Il résulte de ces pièces que M. [A] s’est engagé à entreposer au sein du garde-meuble dont il assure le coût, les cartons personnels de M. et Mme [H] mais son engagement de les faire acheminer en Guadeloupe à ses frais n’est pas établi. En effet, contrairement à ce qui est soutenu par les appelants, les pièces produites ne permettent pas de dire qu’est né entre les parties qui entretenaient des relations amicales, un lien contractuel créateur d’obligations ou que l’engagement moral pris envers eux par M. [A], puisse donner lieu à une exécution forcée.

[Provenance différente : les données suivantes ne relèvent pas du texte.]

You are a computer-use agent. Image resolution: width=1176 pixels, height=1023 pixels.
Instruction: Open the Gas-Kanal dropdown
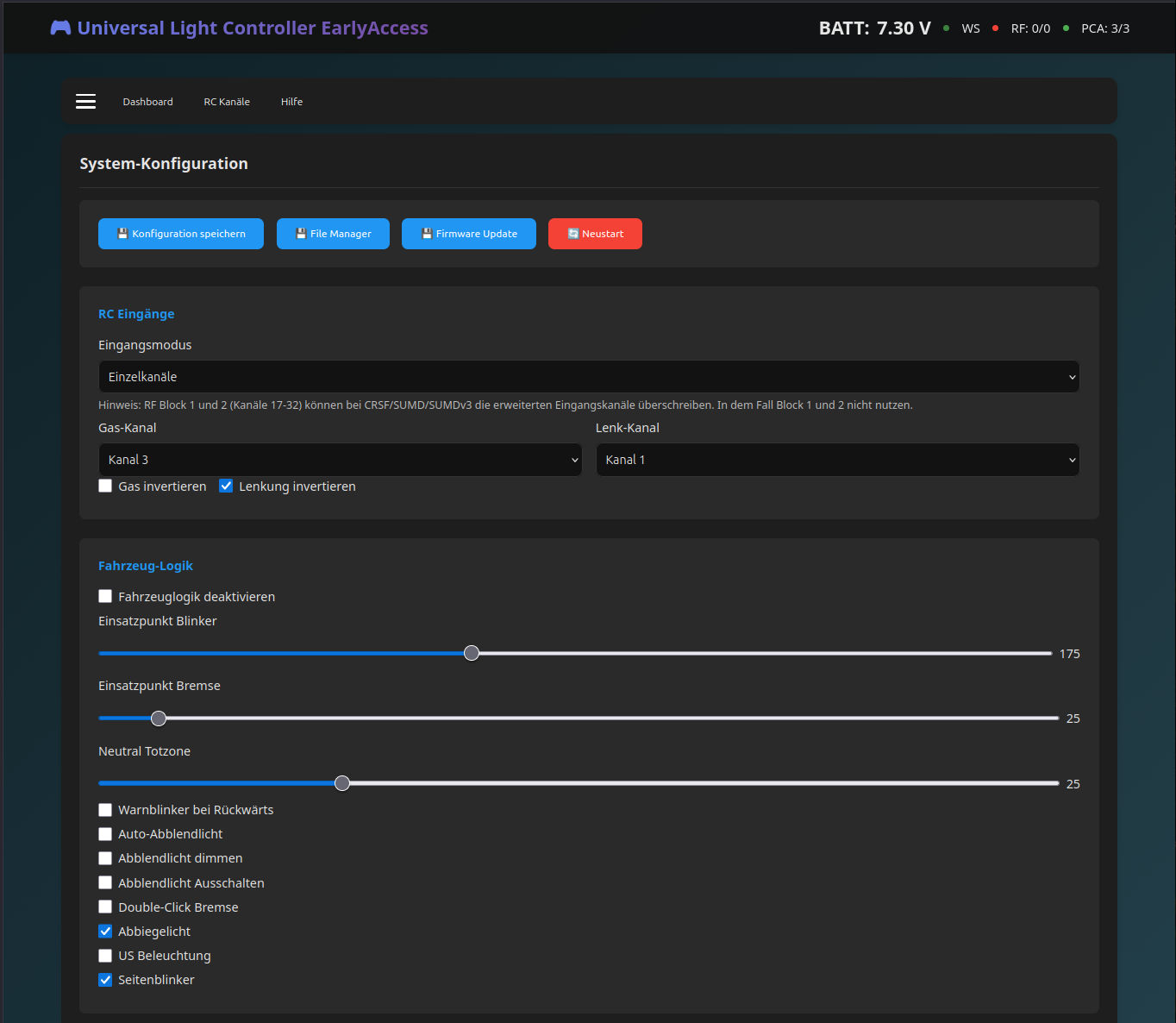point(340,460)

Aussi, vu les pièces du dossier, M. et Mme [H] échouant à établir des obligations contractuelles sanctionnées par l’article 1231-1 du code civil, c’est à raison que le premier juge a rejeté la demande de M. et Mme [H] tendant à ordonner à M. [A] d’acheminer, sous astreinte, à ses frais, le transport à leur domicile guadeloupéen des dits cartons.
Par ailleurs, au soutien de leur demande en réparation de leur préjudice matériel, M. et Mme [H] n’ont produit aucune pièce justifiant de la valeur des objets en cause, leur seule estimation n’étant pas probante. De plus, si les cartons litigieux ont été déménagés du garde-meubles assuré par la société AXAL, il n’est pas établi que ceux-ci ne sont plus à la disposition de leurs propriétaires, le premier juge ayant d’ailleurs relevé la proposition de M. [A] de remettre amiablement ces cartons à M. et Mme [H].

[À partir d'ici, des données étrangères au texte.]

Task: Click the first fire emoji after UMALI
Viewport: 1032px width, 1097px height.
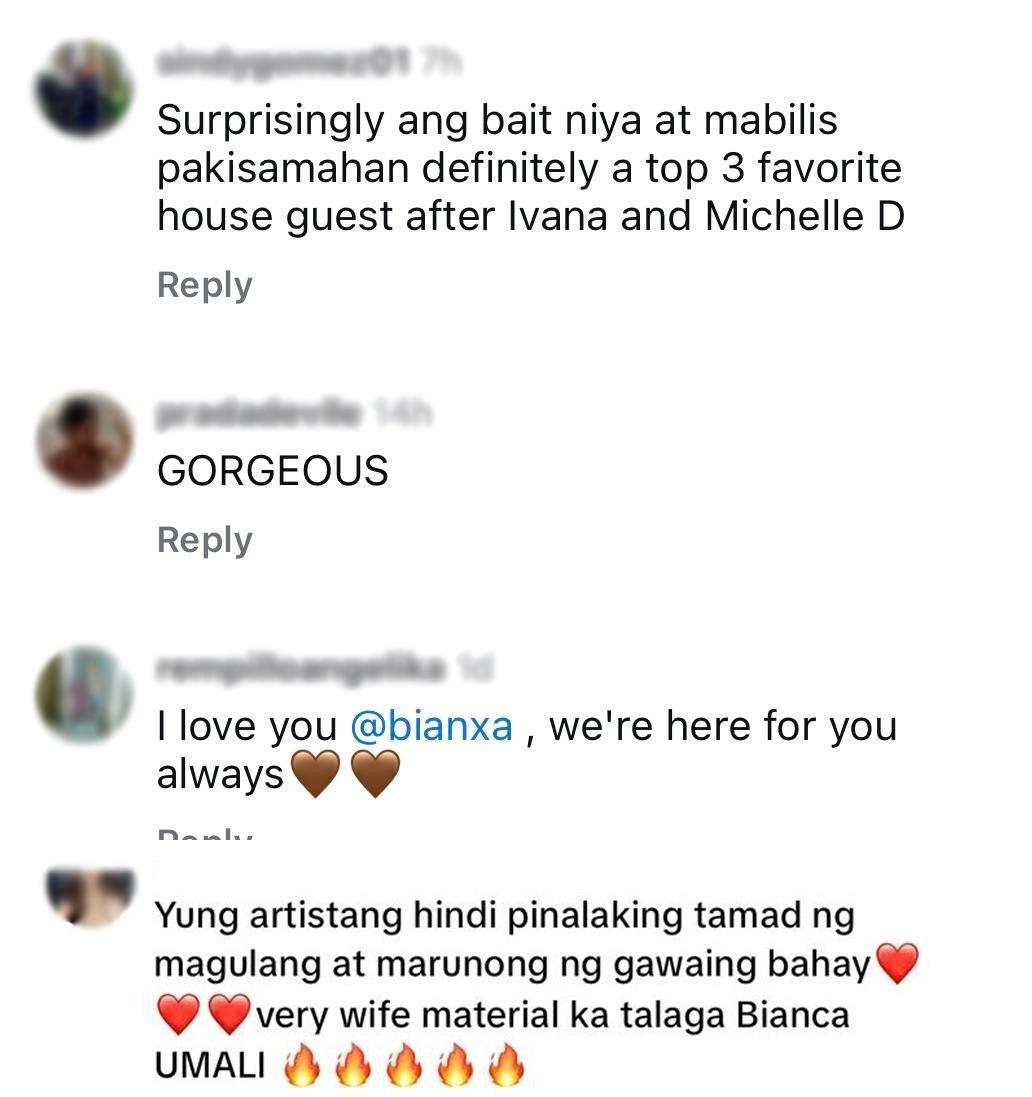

Dès lors, ces derniers n’établissant pas la preuve de leur argumentaire, le jugement querellé doit être confirmé en toutes ses dispositions critiquées.
Sur les mesures accessoires
Les dispositions prises par le premier juge, des chefs des frais irrépétibles et des dépens, seront confirmées. Succombant, M. et Mme [H] seront tenus aux dépens de l’instance d’appel et déboutés de leur demande au titre de l’article 700 du code de procédure civile.
PAR CES MOTIFS
La cour,
— relève l’irrecevabilité des conclusions du 3 juillet 2023 notifiées par M. [X] [A] ;
— confirme le jugement en toutes ses dispositions critiquées ;
Y ajoutant,
— déboute M. [Z] [H] et Mme [P] [R] de leurs demandes contraires et de leurs demandes en application des dispositions de l’article 700 du code de procédure civile ;
— condamne M. [Z] [H] et Mme [P] [R] in solidum au paiement des dépens d’appel.